TEXT PROVIDED:
● ● ● ● ●

Wednesday, January 30, 2013

Lectionary: 2/3/2013 - 4th Sunday after Epiphany (C)

Prayer of the Day 
Almighty and ever-living God, increase in us the gifts of faith, hope, and love; and that we may obtain what you promise, make us love what you command, through your Son, Jesus Christ, our Savior and Lord. Amen.

The biggest theme to the readings this week is love.  God's love for us, our love for God, and our love for each other- not to mention how all that plays out in our lives. The New Testament reading this week continues straight on from last week, when Paul was writing to the people of Corinth about spiritual gifts in community.  The gift he's talking about this week is love, and this is one of the best-loved wedding readings from the Bible, despite it having nothing to do with romance.  The Gospel reading also continues from last week.  Jesus had just read a few verses from Isaiah to his home congregation, and then claimed that he fulfilled them, and now we see what happens afterwards.

● ● ● ● ●

COLLECTED MATERIAL:
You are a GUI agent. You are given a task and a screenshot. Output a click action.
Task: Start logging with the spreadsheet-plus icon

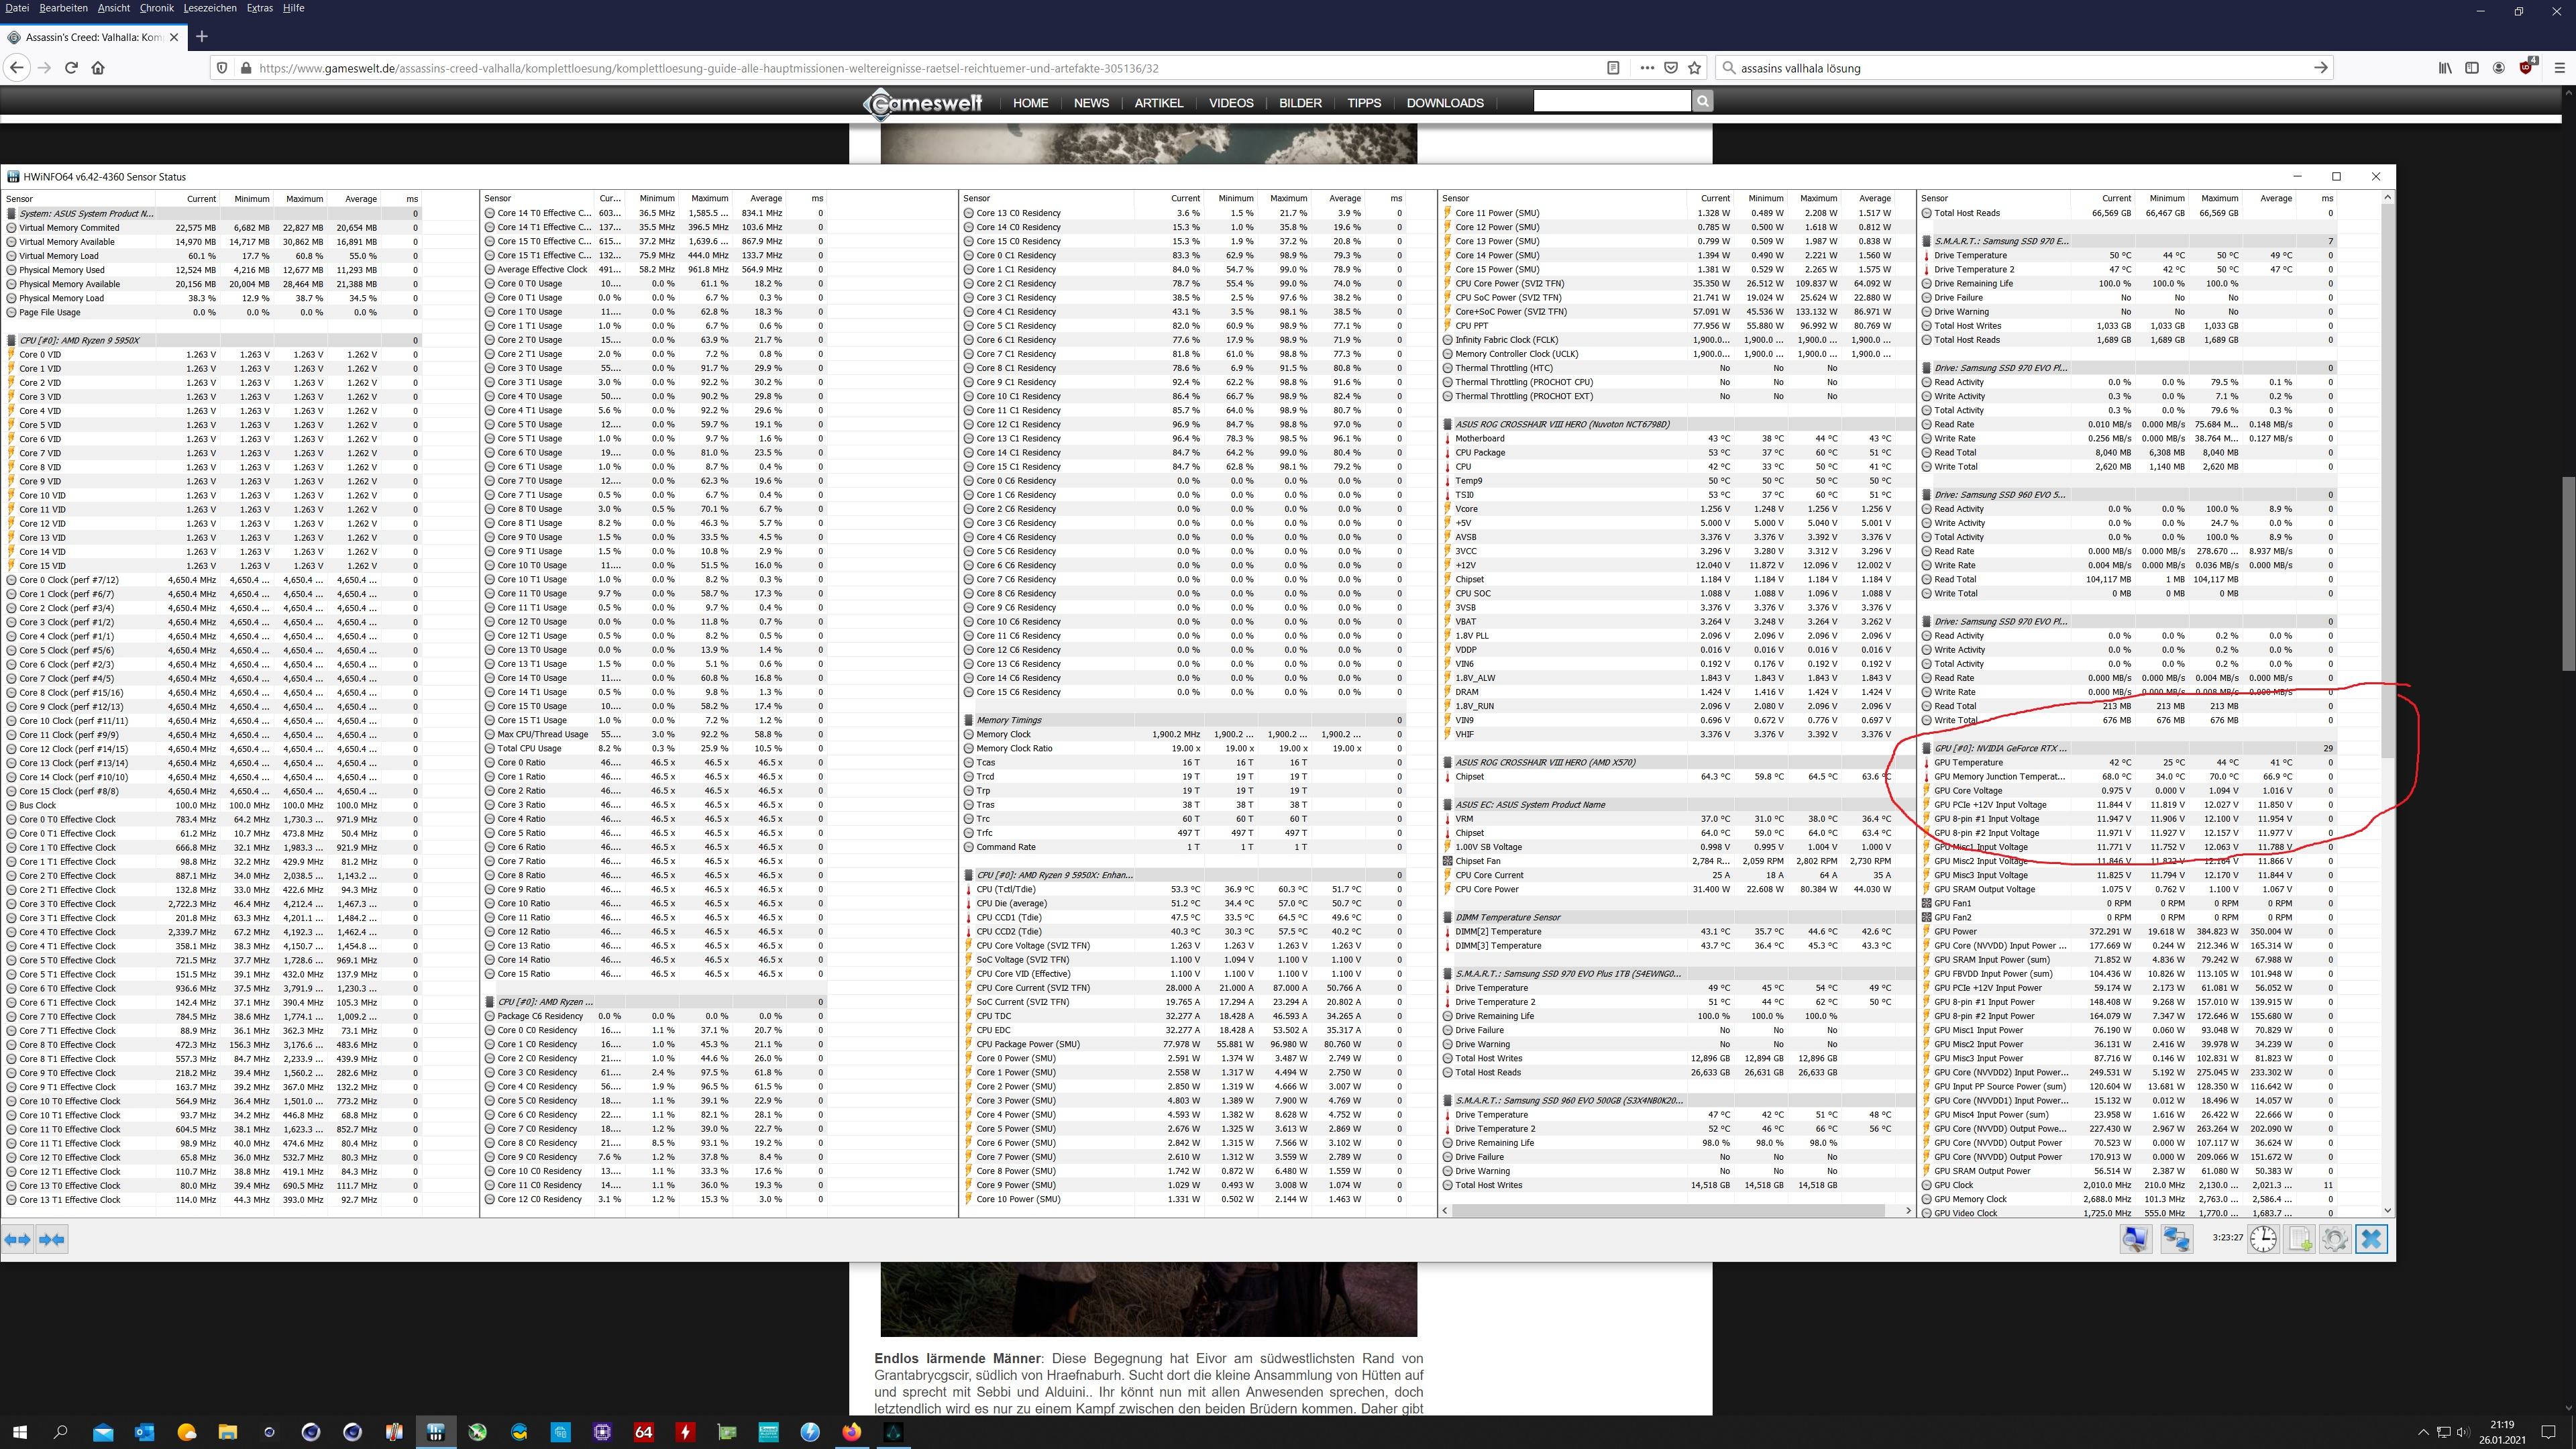tap(2299, 1239)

● ● ● ● ●

STATED EXERCISE 1:
Name every gift that the Prayer of the Day in the lectionary post asks God to increase.
STATED EXERCISE 2:
Continue the lectionary post on the readings for the 4th Sunday after Epiphany from the point where it stops.

REPLY 1:
Faith, hope, and love

REPLY 2:
Jeremiah 1:4-10
Now the word of the Lord came to me saying, “Before I formed you in the womb I knew you, and before you were born I consecrated you; I appointed you a prophet to the nations.” Then I said, “Ah, Lord God! Truly I do not know how to speak, for I am only a boy.” But the Lord said to me, “Do not say, ‘I am only a boy’; for you shall go to all to whom I send you, and you shall speak whatever I command you, Do not be afraid of them, for I am with you to deliver you, says the Lord.” Then the Lord put out his hand and touched my mouth; and the Lord said to me, “Now I have put my words in your mouth. See, today I appoint you over nations and over kingdoms, to pluck up and to pull down, to destroy and to overthrow, to build and to plant.” 

Comments:
I cannot begin to tell you the number of times I've had someone tell me an echo of Jeremiah's statement here- I can't make a difference, I'm not good enough, old enough, smart enough, I can't do it, not me, I don't have money, talent, I'm not nice enough, no one likes me that much, really you don't want me to sing.  Over and over again, just like Moses did it when God told him he would be a leader, we think we cannot possibly do God's work, not us.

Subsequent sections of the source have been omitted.